それはともかく、この世界の人間の戦闘能力を考えれば、この場にいる者たちだけでリ・エスティーゼ王国を物理的に落とす事が可能だろう。
それだけの戦力がたった一人の少女を救う為に集まった、その事実にセバスは安堵の表情を僅かに見せる。
「オロチ様をはじめとしてこの場に集まってくださった皆様、ツアレ救出の為にお集まりくださったこと、心より感謝を申し上げます」
「私たちは確かに人間の救出には手を貸すが、それだけでここまでの人数が集まったのではないよ? 八本指という犯罪組織を潰す、そういう目的もあるのだからね」
頭を下げるセバスに、デミウルゴスがその言葉を訂正した。
オロチは純粋にセバスの為を思って馳せ参じていたが、他の者たちにはそれ以外の思惑も多かれ少なかれ抱いていたのだ。
それに、とデミウルゴスは話を続ける。
「今回の作戦について、その全容を君に明かすことはできない。

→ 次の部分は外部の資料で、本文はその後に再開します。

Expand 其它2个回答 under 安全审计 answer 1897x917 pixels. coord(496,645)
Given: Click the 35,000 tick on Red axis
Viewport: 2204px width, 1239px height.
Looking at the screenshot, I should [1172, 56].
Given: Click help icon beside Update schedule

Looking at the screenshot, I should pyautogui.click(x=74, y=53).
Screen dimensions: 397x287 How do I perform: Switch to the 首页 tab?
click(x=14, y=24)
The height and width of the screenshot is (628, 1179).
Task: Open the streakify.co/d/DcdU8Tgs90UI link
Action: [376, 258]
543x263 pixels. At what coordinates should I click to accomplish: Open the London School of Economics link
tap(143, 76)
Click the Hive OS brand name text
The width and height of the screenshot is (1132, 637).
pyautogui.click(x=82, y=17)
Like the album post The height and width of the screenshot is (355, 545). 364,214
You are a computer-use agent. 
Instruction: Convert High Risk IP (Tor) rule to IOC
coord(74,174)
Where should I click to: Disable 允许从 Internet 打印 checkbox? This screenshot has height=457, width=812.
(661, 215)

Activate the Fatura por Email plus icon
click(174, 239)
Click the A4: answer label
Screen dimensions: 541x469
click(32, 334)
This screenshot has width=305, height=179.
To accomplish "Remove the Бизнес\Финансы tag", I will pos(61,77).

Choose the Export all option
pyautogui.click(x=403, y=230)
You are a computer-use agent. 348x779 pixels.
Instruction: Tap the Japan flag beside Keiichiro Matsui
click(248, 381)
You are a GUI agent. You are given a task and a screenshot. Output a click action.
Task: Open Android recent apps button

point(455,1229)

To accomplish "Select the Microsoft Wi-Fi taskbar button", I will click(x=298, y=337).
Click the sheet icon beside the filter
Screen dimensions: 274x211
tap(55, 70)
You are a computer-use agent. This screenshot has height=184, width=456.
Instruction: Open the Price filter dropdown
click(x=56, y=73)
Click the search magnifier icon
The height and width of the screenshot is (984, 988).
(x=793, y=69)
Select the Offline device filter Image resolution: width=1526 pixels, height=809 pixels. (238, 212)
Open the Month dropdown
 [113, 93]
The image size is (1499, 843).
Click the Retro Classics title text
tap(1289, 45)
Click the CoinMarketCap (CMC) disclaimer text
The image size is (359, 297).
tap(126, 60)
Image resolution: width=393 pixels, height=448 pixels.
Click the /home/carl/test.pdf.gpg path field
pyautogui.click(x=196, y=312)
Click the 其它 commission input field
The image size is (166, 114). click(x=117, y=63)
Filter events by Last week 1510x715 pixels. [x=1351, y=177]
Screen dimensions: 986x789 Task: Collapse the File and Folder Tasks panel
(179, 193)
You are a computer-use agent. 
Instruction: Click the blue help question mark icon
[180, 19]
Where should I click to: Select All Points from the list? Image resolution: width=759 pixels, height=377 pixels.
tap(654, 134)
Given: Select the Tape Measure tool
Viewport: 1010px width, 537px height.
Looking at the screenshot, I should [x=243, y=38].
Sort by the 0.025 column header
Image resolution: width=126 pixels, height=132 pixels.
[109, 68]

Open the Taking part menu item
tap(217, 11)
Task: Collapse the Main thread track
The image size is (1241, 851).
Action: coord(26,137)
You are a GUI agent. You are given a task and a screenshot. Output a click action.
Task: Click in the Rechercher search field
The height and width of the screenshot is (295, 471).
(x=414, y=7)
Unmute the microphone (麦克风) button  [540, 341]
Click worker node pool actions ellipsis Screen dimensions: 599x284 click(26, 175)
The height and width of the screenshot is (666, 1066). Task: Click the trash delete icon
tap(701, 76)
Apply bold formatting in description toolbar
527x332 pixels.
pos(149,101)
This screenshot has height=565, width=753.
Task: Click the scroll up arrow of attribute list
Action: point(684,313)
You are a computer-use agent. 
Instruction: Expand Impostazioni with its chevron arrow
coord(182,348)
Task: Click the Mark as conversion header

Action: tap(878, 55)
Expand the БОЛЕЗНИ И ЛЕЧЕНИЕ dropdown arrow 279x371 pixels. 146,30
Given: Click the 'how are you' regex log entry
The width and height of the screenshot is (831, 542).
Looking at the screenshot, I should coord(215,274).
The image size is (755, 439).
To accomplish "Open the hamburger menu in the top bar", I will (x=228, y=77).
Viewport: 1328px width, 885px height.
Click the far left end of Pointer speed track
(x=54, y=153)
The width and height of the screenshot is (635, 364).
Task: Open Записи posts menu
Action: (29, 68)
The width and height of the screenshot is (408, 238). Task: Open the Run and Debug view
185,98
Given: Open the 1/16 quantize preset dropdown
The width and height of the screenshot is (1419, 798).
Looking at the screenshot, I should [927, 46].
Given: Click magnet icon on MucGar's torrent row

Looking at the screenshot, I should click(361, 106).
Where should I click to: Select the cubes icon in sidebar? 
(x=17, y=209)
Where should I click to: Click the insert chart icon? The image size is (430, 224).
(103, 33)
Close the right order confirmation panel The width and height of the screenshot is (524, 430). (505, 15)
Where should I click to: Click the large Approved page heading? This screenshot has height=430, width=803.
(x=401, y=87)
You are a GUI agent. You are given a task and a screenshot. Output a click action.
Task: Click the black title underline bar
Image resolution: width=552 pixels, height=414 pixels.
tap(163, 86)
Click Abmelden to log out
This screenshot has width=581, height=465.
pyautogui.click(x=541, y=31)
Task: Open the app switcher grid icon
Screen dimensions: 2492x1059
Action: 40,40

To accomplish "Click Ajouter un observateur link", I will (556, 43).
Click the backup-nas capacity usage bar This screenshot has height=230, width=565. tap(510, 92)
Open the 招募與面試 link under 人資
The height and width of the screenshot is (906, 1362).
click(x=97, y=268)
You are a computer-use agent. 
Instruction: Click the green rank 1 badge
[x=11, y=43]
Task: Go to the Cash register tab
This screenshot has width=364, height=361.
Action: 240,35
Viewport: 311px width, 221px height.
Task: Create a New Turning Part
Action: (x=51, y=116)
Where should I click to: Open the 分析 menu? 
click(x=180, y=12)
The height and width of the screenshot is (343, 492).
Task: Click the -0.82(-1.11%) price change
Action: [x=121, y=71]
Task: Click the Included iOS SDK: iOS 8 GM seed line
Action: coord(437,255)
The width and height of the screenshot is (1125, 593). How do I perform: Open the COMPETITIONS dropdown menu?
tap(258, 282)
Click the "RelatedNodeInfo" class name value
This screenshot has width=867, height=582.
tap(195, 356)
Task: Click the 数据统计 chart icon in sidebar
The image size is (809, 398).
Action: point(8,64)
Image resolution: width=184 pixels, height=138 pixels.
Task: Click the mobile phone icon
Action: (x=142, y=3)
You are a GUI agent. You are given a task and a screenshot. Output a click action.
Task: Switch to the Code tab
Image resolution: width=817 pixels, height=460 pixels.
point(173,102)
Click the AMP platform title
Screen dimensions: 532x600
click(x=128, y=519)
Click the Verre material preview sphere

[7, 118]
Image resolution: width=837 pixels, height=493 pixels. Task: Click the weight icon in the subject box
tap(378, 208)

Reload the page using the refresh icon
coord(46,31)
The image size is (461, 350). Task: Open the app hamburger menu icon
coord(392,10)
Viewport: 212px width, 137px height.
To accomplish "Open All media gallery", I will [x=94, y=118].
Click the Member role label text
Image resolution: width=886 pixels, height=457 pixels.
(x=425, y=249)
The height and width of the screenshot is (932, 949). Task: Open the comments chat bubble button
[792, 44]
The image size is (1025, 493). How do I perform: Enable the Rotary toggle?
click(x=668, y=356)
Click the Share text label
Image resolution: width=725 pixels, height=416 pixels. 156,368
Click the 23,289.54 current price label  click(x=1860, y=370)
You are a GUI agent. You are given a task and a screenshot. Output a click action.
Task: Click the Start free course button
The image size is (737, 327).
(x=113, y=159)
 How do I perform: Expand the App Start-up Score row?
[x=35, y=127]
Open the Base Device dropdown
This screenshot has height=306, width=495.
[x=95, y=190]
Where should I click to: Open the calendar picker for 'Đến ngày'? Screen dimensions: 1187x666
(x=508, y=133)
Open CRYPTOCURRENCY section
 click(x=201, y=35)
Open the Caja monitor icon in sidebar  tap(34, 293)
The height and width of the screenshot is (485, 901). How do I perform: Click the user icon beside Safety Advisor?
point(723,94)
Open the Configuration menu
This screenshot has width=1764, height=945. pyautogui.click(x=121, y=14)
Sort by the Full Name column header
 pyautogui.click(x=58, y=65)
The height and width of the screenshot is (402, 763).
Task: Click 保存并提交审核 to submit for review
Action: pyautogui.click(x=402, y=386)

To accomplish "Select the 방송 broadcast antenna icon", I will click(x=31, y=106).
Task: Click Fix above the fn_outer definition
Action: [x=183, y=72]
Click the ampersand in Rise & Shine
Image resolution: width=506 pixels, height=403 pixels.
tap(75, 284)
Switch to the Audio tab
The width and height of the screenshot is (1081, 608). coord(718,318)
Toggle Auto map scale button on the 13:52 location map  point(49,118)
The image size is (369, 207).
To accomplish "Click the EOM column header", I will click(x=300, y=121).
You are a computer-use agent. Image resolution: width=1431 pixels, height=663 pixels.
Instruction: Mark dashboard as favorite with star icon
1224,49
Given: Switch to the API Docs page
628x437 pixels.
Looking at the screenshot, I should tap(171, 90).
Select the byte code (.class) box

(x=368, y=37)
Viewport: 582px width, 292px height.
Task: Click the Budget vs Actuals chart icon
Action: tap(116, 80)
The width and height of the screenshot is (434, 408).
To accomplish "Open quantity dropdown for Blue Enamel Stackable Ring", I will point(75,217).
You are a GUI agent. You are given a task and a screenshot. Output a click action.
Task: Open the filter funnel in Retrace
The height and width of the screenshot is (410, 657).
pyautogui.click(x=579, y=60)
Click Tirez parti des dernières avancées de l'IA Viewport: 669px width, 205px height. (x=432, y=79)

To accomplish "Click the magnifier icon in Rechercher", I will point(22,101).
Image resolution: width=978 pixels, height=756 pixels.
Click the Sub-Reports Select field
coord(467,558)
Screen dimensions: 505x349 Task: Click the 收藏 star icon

だが、私はアインズ様から全ての指揮を任されている。それについて何か異論はあるかい?」
「勿論ありません。ですが……」
セバスはチラリとオロチの方に視線を向けた。
主人たるオロチを差し置いて、いち守護者であるデミウルゴスが指揮を執っても良いものなのかと不安に思ったのだ。
そんなセバスに、オロチは安心させるような笑みを浮かべた。
「ああ、俺も大丈夫だ。ちゃんと事前に話を聞いているよ。だから全てデミウルゴスに任せる。お前に任せておけば、全てが良い結果で終わるだろうからな。俺を上手く使ってやってくれ」
「勿体なきお言葉。全身全霊を以って、必ずや成功に導いてみせます」
「ああ、期待している」
セバスから承諾が得られたところで、デミウルゴスはそれぞれの役割について話し始めた。
「まずセバスとソリュシャン、それから……クレマンティーヌとか言ったね。君たちには八本指の拠点を襲ってもらう。そして、拐われた人間の救出が任務だ」
「了解しました」
「(俺は救出系のクエストが苦手だったからな。それを考えれば、ナイト役はセバスに譲った方が無難だろう)ソリュシャン、クレマンティーヌ、セバスのサポートは任せたぞ?」
「はい、かしこまりました」
「は、はいっ。任せてくださいご主人様!」
オロチに声をかけられて嬉しそうにしていたクレマンティーヌだったが、部屋の隅から一歩踏み出した所でその足が止まった。
おそらく、周囲の目が一斉に集まったことで萎縮してしまったのだろう。
「だが、それなら俺は何をすれば良い? ここまで来て、ただ見ているだけなのか?」
「オロチ様にはオロチ様に相応しい大役をご用意してありますとも」
そう言ってデミウルゴスはニヤリと笑みを浮かべた。